El papa Francisco ya vino y ya se fue. ¿En qué nos habíamos quedado? ¿De qué veníamos hablando? De corrupción.
El papa no es de los que viene y se va en vano. Siempre deja mensajes y símbolos, incluso palabras que quedan sonando y que explotan cuando ya no está. Con todo eso, espera que podamos retomar esa conversación que suspendimos por su visita. Y que al salir de su oración, los católicos tengan el espíritu más fuerte para retomar su realidad. Y que al salir de la impresión de su presencia, los no católicos encuentren nuevas intuiciones para seguir edificando con precisión su moral.
El papa ya vino y se fue. ¿Qué tenemos que retomar? Nos habíamos quedado en el cartel de la toga, con los lyons, besailes, ñoños, andrades, bustos, ricaurtes, con Gustavo Moreno, la estrella, el exfiscal anticorrupción. Nos habíamos quedado en cómo la multinacional Odebrecht financió irregularmente las campañas presidenciales de 2010, en cómo sobornó funcionarios junto a Corficolombiana para quedarse con otro pedazo de la Ruta del Sol.

(Filas de un conjunto de datos)
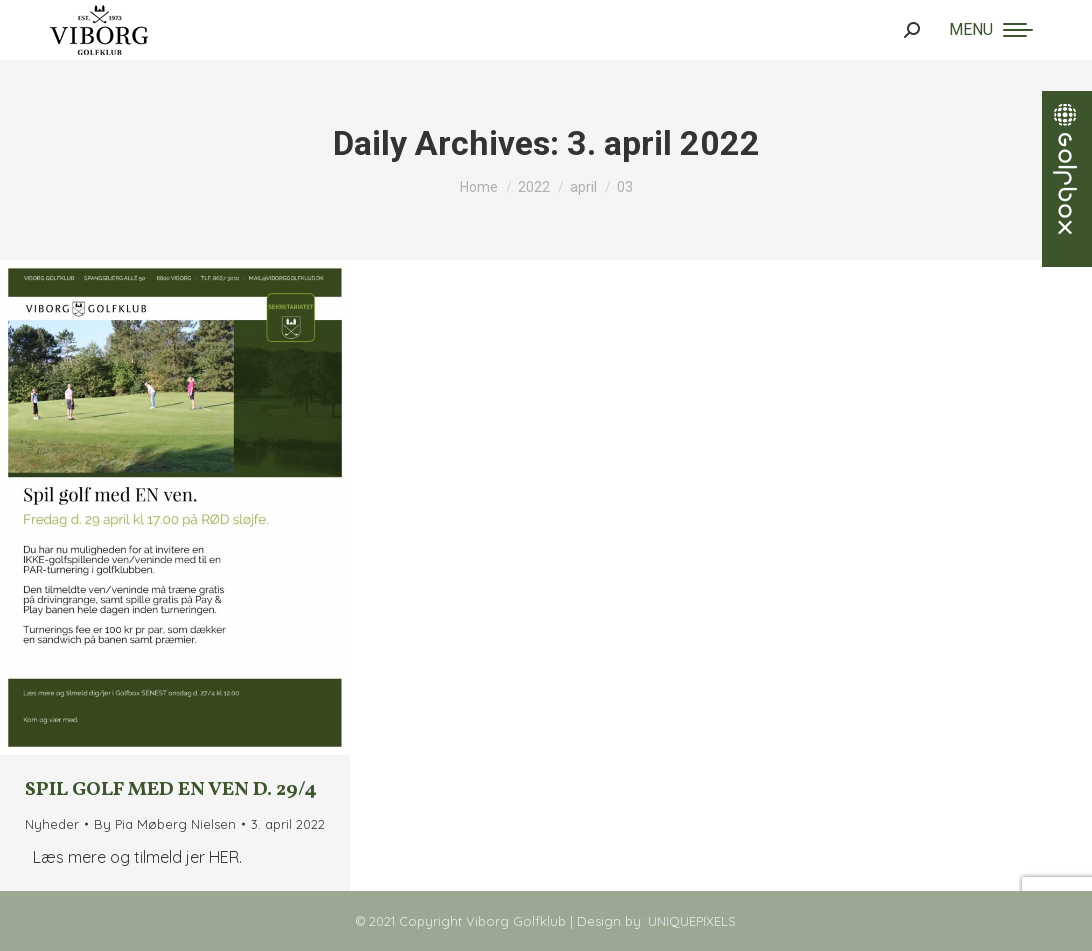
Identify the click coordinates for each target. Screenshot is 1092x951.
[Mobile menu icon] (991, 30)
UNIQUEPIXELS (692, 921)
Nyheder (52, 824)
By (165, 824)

Tareas escritas:
[1] Según el texto sobre la visita del papa, ¿qué multinacional financió irregularmente las campañas presidenciales de 2010?
[2] Transcribe del texto sobre la visita del papa el pasaje que empieza con las palabras que contienen "El papa no es" y termina con "precisión su moral.".

Respuestas en orden:
[1] Odebrecht.

[2]
El papa no es de los que viene y se va en vano. Siempre deja mensajes y símbolos, incluso palabras que quedan sonando y que explotan cuando ya no está. Con todo eso, espera que podamos retomar esa conversación que suspendimos por su visita. Y que al salir de su oración, los católicos tengan el espíritu más fuerte para retomar su realidad. Y que al salir de la impresión de su presencia, los no católicos encuentren nuevas intuiciones para seguir edificando con precisión su moral.